▸ **Material for this task**:
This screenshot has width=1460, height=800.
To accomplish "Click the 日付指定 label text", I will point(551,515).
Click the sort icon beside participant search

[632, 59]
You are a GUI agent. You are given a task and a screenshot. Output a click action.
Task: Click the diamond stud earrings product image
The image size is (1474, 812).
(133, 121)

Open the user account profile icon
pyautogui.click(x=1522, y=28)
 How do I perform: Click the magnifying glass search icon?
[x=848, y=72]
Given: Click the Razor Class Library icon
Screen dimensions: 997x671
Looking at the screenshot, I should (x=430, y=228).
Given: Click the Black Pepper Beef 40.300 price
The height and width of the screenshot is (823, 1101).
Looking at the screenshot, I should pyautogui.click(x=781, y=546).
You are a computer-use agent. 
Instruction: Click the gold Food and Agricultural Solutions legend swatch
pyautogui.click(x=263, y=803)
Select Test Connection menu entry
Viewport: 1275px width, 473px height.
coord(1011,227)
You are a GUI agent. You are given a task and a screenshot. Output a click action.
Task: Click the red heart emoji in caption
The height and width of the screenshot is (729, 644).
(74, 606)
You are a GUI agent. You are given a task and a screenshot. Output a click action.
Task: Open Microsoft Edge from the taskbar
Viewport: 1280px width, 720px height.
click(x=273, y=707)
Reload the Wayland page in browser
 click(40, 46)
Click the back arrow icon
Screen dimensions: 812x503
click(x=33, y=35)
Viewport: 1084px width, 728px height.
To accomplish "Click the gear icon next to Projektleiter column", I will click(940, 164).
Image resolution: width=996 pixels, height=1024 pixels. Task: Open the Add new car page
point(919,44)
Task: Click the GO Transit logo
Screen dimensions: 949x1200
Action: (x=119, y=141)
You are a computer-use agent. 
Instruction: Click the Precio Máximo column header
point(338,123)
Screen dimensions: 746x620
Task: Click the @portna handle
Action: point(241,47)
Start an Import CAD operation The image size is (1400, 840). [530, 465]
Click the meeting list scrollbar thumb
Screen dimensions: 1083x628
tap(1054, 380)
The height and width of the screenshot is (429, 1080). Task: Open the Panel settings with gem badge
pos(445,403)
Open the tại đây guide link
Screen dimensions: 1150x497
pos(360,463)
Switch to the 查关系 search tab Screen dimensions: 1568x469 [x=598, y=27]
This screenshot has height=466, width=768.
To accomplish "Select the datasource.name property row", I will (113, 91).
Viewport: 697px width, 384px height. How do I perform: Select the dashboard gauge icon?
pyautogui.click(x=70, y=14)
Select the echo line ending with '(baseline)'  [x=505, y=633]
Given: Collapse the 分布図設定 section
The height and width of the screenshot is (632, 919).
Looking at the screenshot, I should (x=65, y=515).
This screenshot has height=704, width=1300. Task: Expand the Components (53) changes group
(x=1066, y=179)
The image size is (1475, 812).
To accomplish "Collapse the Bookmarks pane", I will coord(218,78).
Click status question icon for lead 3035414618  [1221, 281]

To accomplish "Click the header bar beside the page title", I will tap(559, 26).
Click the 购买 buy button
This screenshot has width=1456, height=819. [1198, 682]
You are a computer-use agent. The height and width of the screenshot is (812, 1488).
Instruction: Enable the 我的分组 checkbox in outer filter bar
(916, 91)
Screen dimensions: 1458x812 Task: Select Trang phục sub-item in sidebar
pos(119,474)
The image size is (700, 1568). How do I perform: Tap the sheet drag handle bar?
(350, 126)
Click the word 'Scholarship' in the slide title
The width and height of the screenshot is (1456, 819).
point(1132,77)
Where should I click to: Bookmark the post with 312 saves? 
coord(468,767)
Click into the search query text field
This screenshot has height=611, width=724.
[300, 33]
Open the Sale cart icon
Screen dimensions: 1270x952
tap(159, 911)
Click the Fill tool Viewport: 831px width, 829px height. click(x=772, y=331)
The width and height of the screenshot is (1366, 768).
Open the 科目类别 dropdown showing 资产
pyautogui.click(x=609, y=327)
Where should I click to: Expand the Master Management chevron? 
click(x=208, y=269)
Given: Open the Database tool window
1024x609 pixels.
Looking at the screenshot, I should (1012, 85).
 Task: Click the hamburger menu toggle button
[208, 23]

▸ **Exercise brief**: Return, exactly as written, only those lines that run from the one with "Click the Fill" to the last line of the data, both of those lines included.

▸ **Answer space**:
Click the Fill tool Viewport: 831px width, 829px height. click(x=772, y=331)
The width and height of the screenshot is (1366, 768).
Open the 科目类别 dropdown showing 资产
pyautogui.click(x=609, y=327)
Where should I click to: Expand the Master Management chevron? 
click(x=208, y=269)
Given: Open the Database tool window
1024x609 pixels.
Looking at the screenshot, I should (1012, 85).
 Task: Click the hamburger menu toggle button
[208, 23]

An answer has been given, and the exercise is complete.